Vermont man builds middle finger statue to get back at small government
Dec 15, 2018, 7:21 AM
(AP Photo/Lisa Rathke)
Visitors to the small town of Westford, Vermont this winter can enjoy the sight of Christmas lights, snow … and a 20-foot-high middle finger statue.
Ted Pelkey of Westford wants to bring his truck repair business to the 11-acre property on which his house sits. It’s a goal he has been working toward for a decade.
“I want to put it on my property at my house and work right from there, so I can walk out and go to work,” he told KIRO Radio’s Dori Monson.
However, over the last ten years, Pelkey has not been able to get the town to grant him the required permit for the move, despite the fact that his home property is commercially zoned and that the town encourages commercial development.
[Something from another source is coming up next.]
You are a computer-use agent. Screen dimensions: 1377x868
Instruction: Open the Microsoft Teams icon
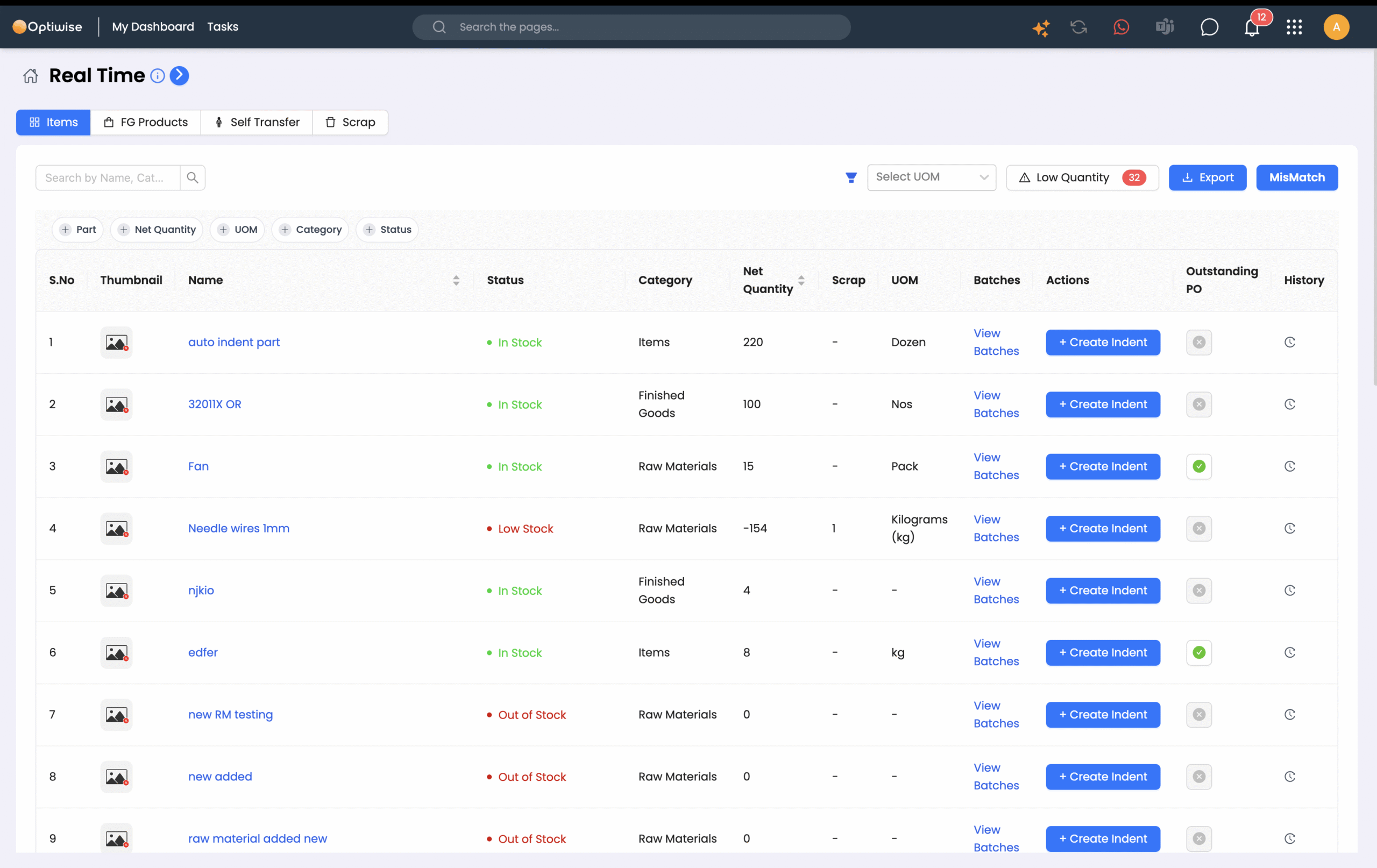[x=1165, y=27]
The inability get a permit is not due to ordinances, he said, but to small town corruption and favorites — or un-favorites — games.
“It’s more of a, ‘We don’t like you’ type of situation than whether it meets the rules or not,” he said. “We’ve already proven it meets the rules, we’ve won in court … Small town government, when people don’t like you, when you’ve got one person on the board who hates you, and he tells you he hates you — right there in the public eye, recorded and everything — what kind of an honest shake are you going to get out of a development review board?”
Fed up with this treatment, Pelkey decided to take matters into his own hands — or rather, into a giant wooden one. He paid a woodcarver to create a 7-foot-tall hand with its middle finger sticking up, and then mounted the hand on a 16-foot pole on his property.
“I put it out there to make a statement to the town, because you could scream at them what that finger sort of means, and they wouldn’t listen, they wouldn’t hear you,” he said. “I think they hear the finger out there.”
What’s more, Pelkey put lighting on the pole so that the middle finger statue glows at night, clearly visible to everyone passing by on the highway.
“It’s beautiful,” he laughed. “It’s like the North Star is shining out there.”
The brazen piece of artwork has gained a reputation. Pelkey said that hundreds of tourists have been coming from all over New England to look at the infamous middle finger statue.
“I’ve heard no negatives on it … I believe there’s more love for the finger than hate, by far,” he chuckled.
What do Pelkey’s wife and (grown) children think of a giant middle finger statue on their dad’s land?
“Dad has always taught them to stick up for their stuff, their rights, if they think they’re getting wronged,” he said. “Yeah, my family supports it.”